Après plusieurs années de croissance soutenue, les indicateurs 2025 traduisent un net ralentissement sur le marché de l’emploi.
Véritable coup d’arrêt pour 2026 ou simple ajustement après une période exceptionnelle ? Quels types de contrats sont les plus concernés par ce repli ? Et quelles disparités territoriales et sectorielles se dessinent dans ce nouveau contexte ?
Décryptage des enseignements du dernier baromètre emploi d’Hellowork.
Normalisation du marché de travail après des années exceptionnelles
Après une année 2024 marquée par un volume d’offres exceptionnel, le marché de l’emploi connaît un repli en 2025. Le baromètre HelloWork recense 10,1 millions d’offres publiées sur l’année, soit une baisse de près de 10 % par rapport à l’année précédente.

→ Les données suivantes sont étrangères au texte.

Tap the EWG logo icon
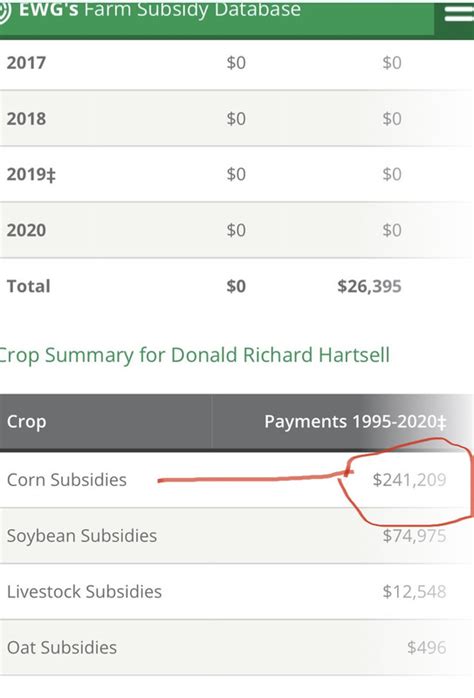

Pour autant, ces niveaux restent sensiblement supérieurs à ceux observés avant la crise sanitaire, confirmant une tendance à la normalisation du marché de l’emploi après un inédit.
En pratique, cette évolution ne se manifeste pas de manière uniforme sur l’ensemble de l’année.
Les volumes d’offres diminuent plus nettement au printemps, puis en fin d’exercice. Le quatrième trimestre concentre à lui seul une baisse de 15 % sur un an, tout en totalisant encore 2,2 millions d’offres. Ces chiffres traduisent un marché moins dynamique qu’en 2024, mais toujours actif, dans un contexte où les entreprises semblent ajuster le rythme de leurs recrutements.
Prudence dans les recrutement selon les contrats
La baisse du volume d’offres s’observe de manière différenciée selon les types de contrats.
Par exemple, les offres de CDI reculent de 11 % sur l’année, avec 4,4 millions de postes proposés. Amorcée dès l’automne 2024, cette tendance s’inscrit dans un contexte où les entreprises semblent ralentir leurs engagements sur le long terme, en ajustant le calendrier et le périmètre de leurs recrutements.